Saturday, September 17, 2005



Poems out of the ordinary
By Philip E. Burnham, Jr.
63 pages
Ibbetson Street Press

One of my mentor poets told me as a precautionary note, that writing a poem is a thankless task. He wasn’t bitter about creating beauty, just realistic about how much the world might care. In Philip Burnham's book, "Housekeeping" –"Poems of the Ordinary" we find a poet who is exquisitely thankful for the world and the poetry of it.
For an elegiac book, it is full of warmth and cheer. For a cheerful book, it is remarkably profound about loss, but never tragic. And for a book about the ordinary, Burnham exerts himself to write in extra--ordinary ways.
Thought I tend to like the jagged and surreal, I was easily taken up by the consistently elegant tone of Burnham’s poems.
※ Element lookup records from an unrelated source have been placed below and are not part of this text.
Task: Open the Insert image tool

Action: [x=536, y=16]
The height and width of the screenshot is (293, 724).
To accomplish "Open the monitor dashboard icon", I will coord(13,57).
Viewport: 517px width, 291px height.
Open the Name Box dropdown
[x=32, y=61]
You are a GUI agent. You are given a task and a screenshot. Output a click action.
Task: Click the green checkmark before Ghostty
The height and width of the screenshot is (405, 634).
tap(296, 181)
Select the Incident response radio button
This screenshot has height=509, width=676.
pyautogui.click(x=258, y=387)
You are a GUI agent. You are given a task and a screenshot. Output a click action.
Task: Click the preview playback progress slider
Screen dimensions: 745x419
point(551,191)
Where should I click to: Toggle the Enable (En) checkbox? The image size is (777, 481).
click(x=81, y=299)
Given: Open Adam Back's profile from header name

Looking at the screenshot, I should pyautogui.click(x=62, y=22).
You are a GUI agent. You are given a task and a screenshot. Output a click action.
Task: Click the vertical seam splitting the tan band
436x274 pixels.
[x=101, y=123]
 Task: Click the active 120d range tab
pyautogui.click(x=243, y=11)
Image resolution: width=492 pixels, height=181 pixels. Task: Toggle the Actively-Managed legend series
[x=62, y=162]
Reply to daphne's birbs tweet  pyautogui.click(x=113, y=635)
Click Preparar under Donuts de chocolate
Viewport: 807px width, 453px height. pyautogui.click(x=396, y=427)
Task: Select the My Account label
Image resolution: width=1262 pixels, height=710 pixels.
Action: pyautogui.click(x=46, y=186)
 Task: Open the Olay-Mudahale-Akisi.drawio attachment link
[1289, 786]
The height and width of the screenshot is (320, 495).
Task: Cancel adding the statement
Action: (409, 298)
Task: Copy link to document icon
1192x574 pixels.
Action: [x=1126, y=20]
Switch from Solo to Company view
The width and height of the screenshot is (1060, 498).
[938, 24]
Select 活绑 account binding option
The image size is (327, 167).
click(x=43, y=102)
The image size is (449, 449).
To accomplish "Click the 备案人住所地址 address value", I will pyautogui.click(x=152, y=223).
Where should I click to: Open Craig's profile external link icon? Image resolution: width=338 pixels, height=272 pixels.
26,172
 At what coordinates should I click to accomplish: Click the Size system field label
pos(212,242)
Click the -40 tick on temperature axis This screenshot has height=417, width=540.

His rhyme schemes and imagery, if sometimes conventional, never fail to inspire. In "How Much Love is There in Laundry?" his last stanza reads:
"With affectionate, gentle knowing hands
Turning each article a careful smooth,
Arranged, drawered away in bureau stands
For naked morning to disclose as love."
There is a lovely ghost in this collection, Burnham’s lost wife, and much of his tribute to the ordinary and to the ethereal is channeled by her memory:
"But you songs for children and for love were
never recorded to be replayed when
You were out of touch, time; their echoes bear
On my hearing as ocean waves wear through
The icy gates of great December’s end
And winter’s opening, songs whisper in
My heart’s good ear where I may often spend
Time’s purse to recall you as I listen."
--Voices of the Dead
We hear inflections of Shakespeare in a poem like this and are captivated.
Perhaps my favorite poem is called, "Birthday Greetings III" which takes its melody from a Mexican Christmas Carol, "Fire in the snow and snow in the fire."
Where I will light small celebratory fire
Candles for you, each one a measure of desire
To hold you, to have kept you still closer to me
So I might not know you within the contraries
You are, fire in the snow, snow in the fire,
You melt, you cool my heart as each season requires
My presence here before some final letting go
Of earth, snow in the fire, fire in the snow."
In his world, there are divine powers in nature and an underlying sense of God. Being a true Boston poet, and on a less serious note, Burnham challenges himself to write about Baseball and God. It reminds me that wonderful Calvinist preacher who described how the world was made with bowling alleys and well, sundry things exalted and mundane I can’t now recall:
"And on the ninth day, God
in his infinite playfulness
Grass green grass, sky blue sky,
Separated the infield from the outfield,
Formed a skin of clay,
Assigned bases of safety
On cardinal points of the compass
Circling the mountain of deliverance,
Fashioned a wandering moon
From a horse, string and a gum tree,
Tempered weapons of ash,
Made gloves from the golden skin of sacrificial bulls,
Set stars alight in the Milky Way,
Divided the descendents of Cain and Abel into contenders,
Declared time out, time in stepped back,
And thundered over all of creation:
"Play Ball"
Yes, indeed. This is a masterful collection for which we should be very thankful.

Lo Galluccio Lo Galluccio is the poetry editor of the Cambridge Alewife. Her work has appeared in Ibbetson
Street, Lungfull, The Somerville News and many others.